The Budapest Stock Exchangeʼs main BUX index finished down 0.09% at 22,281.45 Monday after sinking 0.86% Friday. It is up 33.95% from year-end, after losing 10.40% last year. Over last week, the main index dropped 0.85% after losing 0.43% the previous week.
Paring initial gains by mid-day, the Budapest bourse followed eurozone peers down the slope later, after mood in Western markets turned sour on news that the Greek government might collapse as the countryʼs new bailout program was voted in parliament on Friday with opposition votes, while the governing party revolted against the prime minister.
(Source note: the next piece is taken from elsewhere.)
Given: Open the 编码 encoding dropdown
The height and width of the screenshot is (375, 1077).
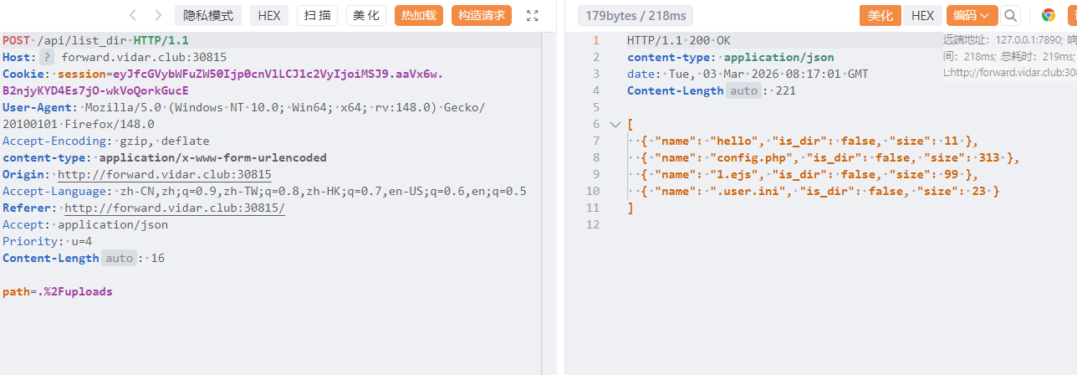Looking at the screenshot, I should click(x=972, y=15).
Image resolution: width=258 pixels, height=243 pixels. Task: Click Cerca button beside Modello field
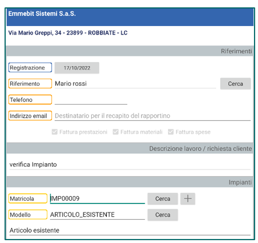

Falls accelerated in the afternoon after fresh data from the Fed showed manufacturing activity in New York state plunged to its weakest level in August since 2009, slightly pushing back bets for a September US rate hike, but raising fears that the overseas tightening might prove more dangerous for the economy than previously thought.
A late recovery in most Western markets came late for the BUX to work off all its intraday loss.
In domestic news, INGʼs Hungarian economic cycle indicator, the LeadING HUBE, predicted on Monday a significant slowdown, practically a hard landing, at the end of the first half of 2016, given an additional huge drop in the Hungarian construction sector’s order book levels.
In official data of the Hungarian construction sector last week, faster annual fall in June of both new orders and work to be done suggested increasing exhaustion, with total contracted volumes declining almost 50% from a year ago after an annual fall of a little more than 40% in May, and the annual drop in new orders accelerated nearly four-fold from May.
Last Friday then, data showed economic growth slowed more than expected in both the euro area and in most of the CEE region, including Hungary, in the second quarter. Economic slowdown comes at a time when the Hungarian central bank is not in a position to renew easing, deterred by the chance of a tightening cycle widely expected to start in the US later in the year despite mixed US data.
Meanwhile, Hungaryʼs government apparently scrambles to sell state property in order the fend off a dangerous rise in budget deficit. Newspaper reports on Monday said the government wants to accelerate sales by introducing an internet-based tendering system because only one-fifth of amounts planned from such sales for this year have so far been pocketed.
BUXʼs usually largest-volume constituent, OTP Bank slid further. It posted larger than expected, two-year high, profits from the second quarter on Friday, but analystsʼ recommendations have since poured in mixed, with several of them predicting that the improvement was not sustainable on low provisioning against Russian and Ukrainian risks.
OTP added to its 3.32% loss on Friday a drop of 0.58% to HUF 5,622 on turnover of HUF 3.73 bln from a HUF 5.00 bln session total, little more than half the daily average this year.
MOL won 0.55% to HUF 14,580 on turnover of HUF 956m.
Magyar Telekom shed 0.49% to HUF 404 on turnover of HUF 41 mln.
Richter retreated 0.11% to HUF 4,440 on turnover of HUF 231 mln.
The bourseʼs mid-cap BUMIX went out 0.40% higher at 1,689.31.
Elsewhere in the region, WIG 20 in Warsaw was down 1.02%, while Pragueʼs PX got rid of 0.23%.
Western Europeʼs major indices were mixed ahead of their close on Monday, with FTSE100 in London up 0.20%, DAX30 in Frankfurt down 0.11%, and CAC40 in Paris up 0.82%.